You have written a great story. It is clean, as all the important bits, your test readers love it. You get a good cover, do research on categories and tags and search -optimization, and hit “PUBLISH!”

And get a flock of very low ratings, a few returns, and everyone claims that you are selling broccoli in a heart-shaped box. Or fancy chocolates in a package labeled “Steak.” What went wrong? You have all the necessary elements for the genre you market for, so why are readers fuming about false expectations and deceptive blurbs and covers?
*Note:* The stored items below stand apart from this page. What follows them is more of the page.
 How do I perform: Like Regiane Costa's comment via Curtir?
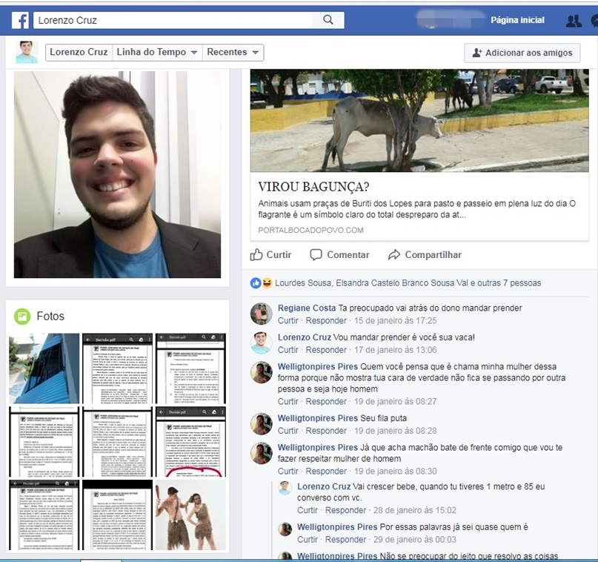[x=288, y=321]
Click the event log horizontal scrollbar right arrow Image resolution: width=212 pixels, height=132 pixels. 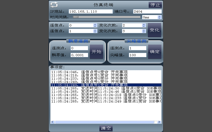(x=159, y=122)
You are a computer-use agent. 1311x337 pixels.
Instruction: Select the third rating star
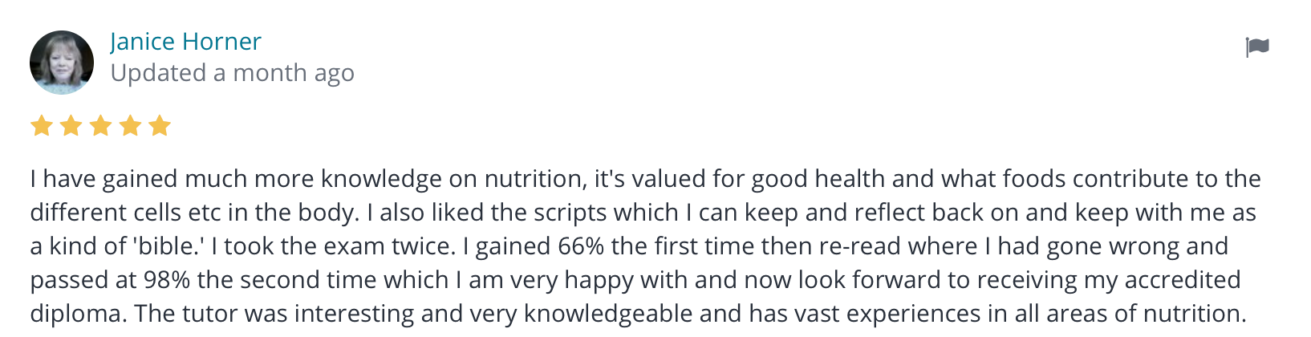tap(100, 126)
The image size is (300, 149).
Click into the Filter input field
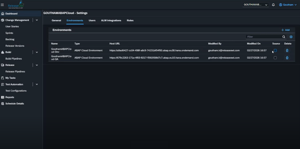[x=264, y=37]
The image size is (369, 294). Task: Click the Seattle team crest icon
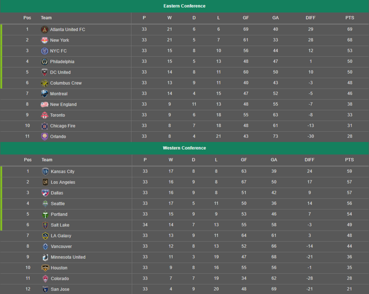(45, 204)
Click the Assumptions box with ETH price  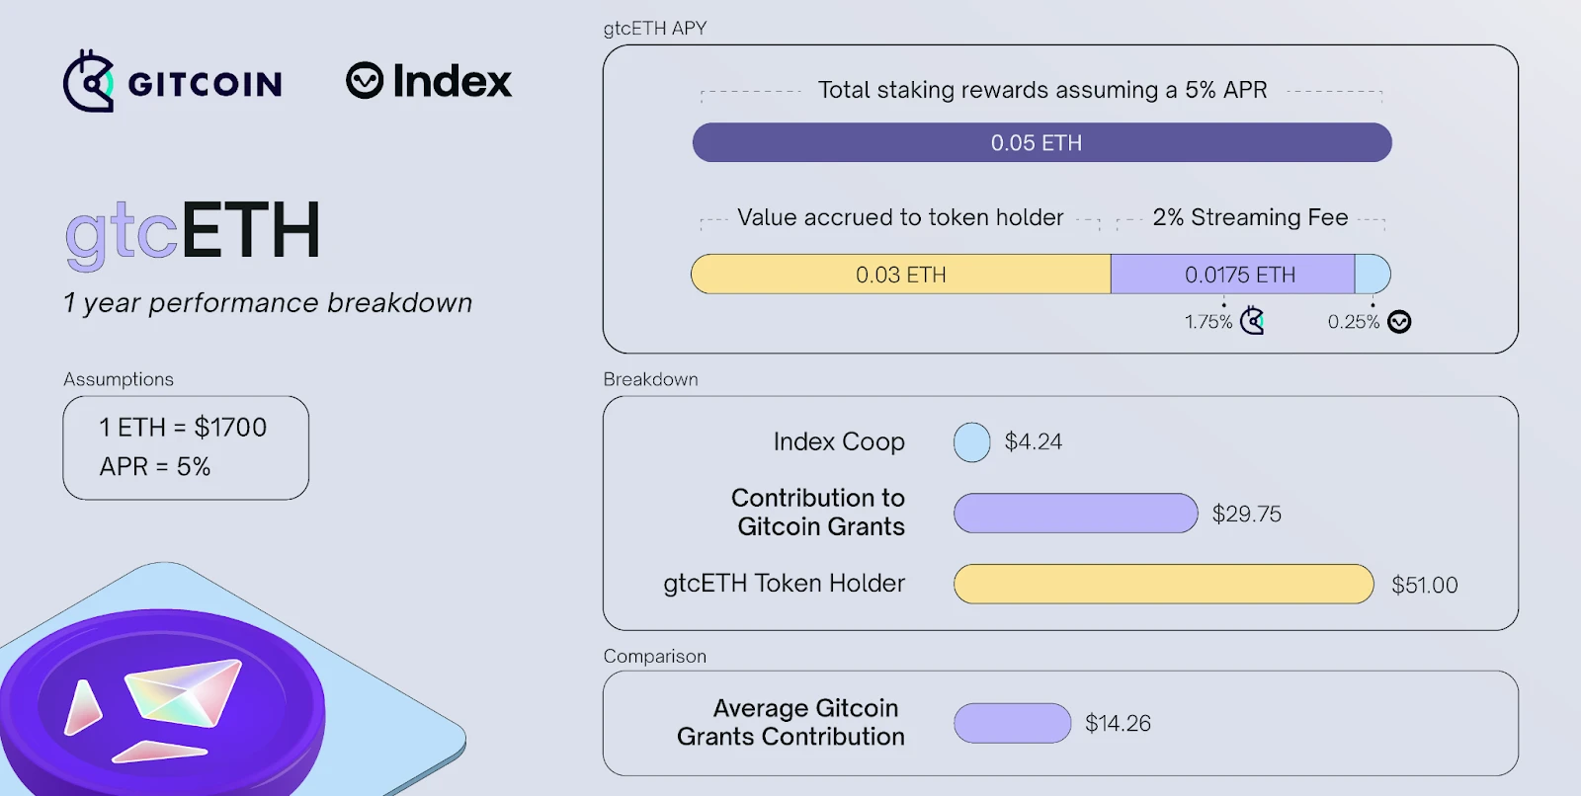click(186, 447)
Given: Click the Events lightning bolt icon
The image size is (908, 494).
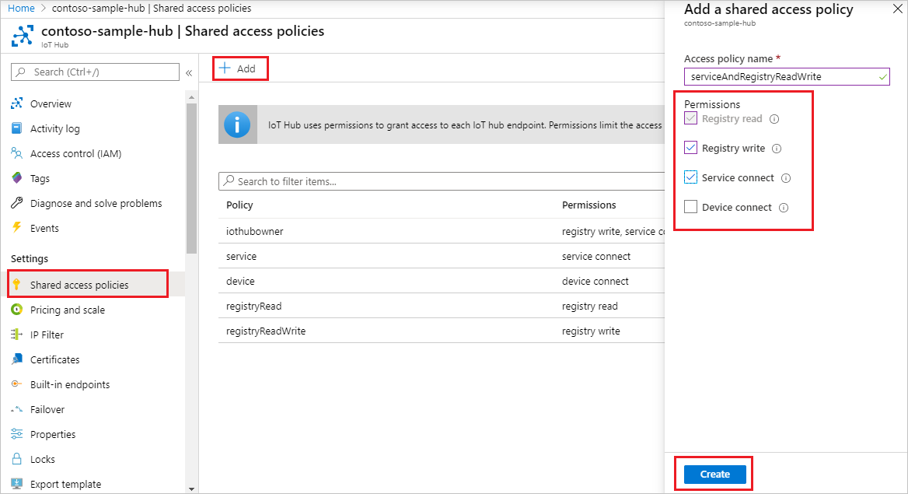Looking at the screenshot, I should (17, 228).
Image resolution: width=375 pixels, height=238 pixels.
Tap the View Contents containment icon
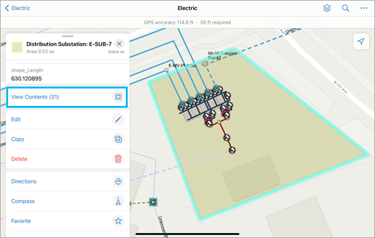click(118, 97)

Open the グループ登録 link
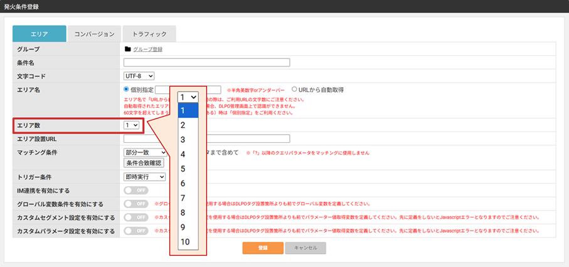pos(147,50)
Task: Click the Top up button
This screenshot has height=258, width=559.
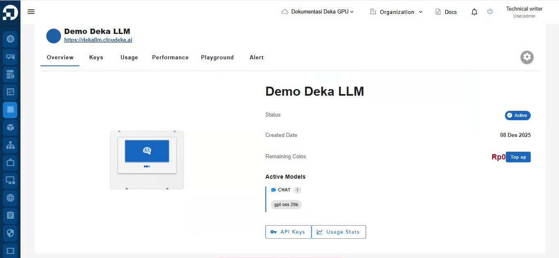Action: point(518,157)
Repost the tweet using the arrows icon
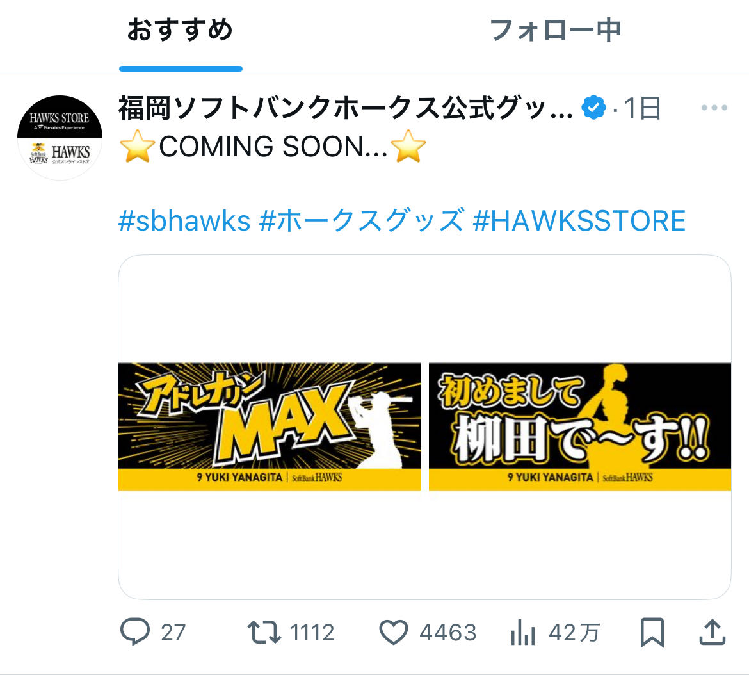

Guess what. The tropes and beats that you saw as the most important are not what readers are seeing. Oops. You are trying to tell a detective story that has romance in it. What you are advertising is a romance that happens to involve solving a crime. Or vice versa. Both happen, like the highly lauded book a few years ago that was sold as “space opera” when it was political intrigue in space. No starships, no exploding planets, no heroic colonizers saving determined young women from BEM*s … Nope, it was about an ambassador to the court of a galactic empire, and what he did and observed there. The author and his publisher heralded this as a new style of space opera, one that expanded and elevated the genre away from Doc Smith, C. L. Moore, Norton’s Beastmaster, and David Weber to a more refined and genteel and intellectual status. Space opera fans ignored it in droves. People who like politics with a light coating of sci-fi didn’t want to touch rocket ships and lasers and BEMs.

Flop.

So, which are the strongest tropes in your work? If you were to look at Wolf of the World, it has many of the elements of Paranormal Romance. A strong female protagonist, a male lead who is [supernatural thing here], a bad guy who is also a [supernatural thing], and romance beats. The setting is the Carpathian Mountains, the season is spring/summer, and the guy and the gal are attracted to each other. EXCEPT – there is no sex, and the woman really is a strong female protagonist (do not tick off a former NCAA Division 1 softball pitcher when there are nice throwable rocks around. Just do not.) There is no meet, disagree, part, contemplate, get together again pattern either, and that is a major element in most modern romances. Therefore, the pattern is stronger for an urban fantasy with a romance in it, than for a paranormal romance. I market it as urban fantasy. No shirtless guy or leather-clad gal on the cover, because those are signals (or were when it was first released) for PNR.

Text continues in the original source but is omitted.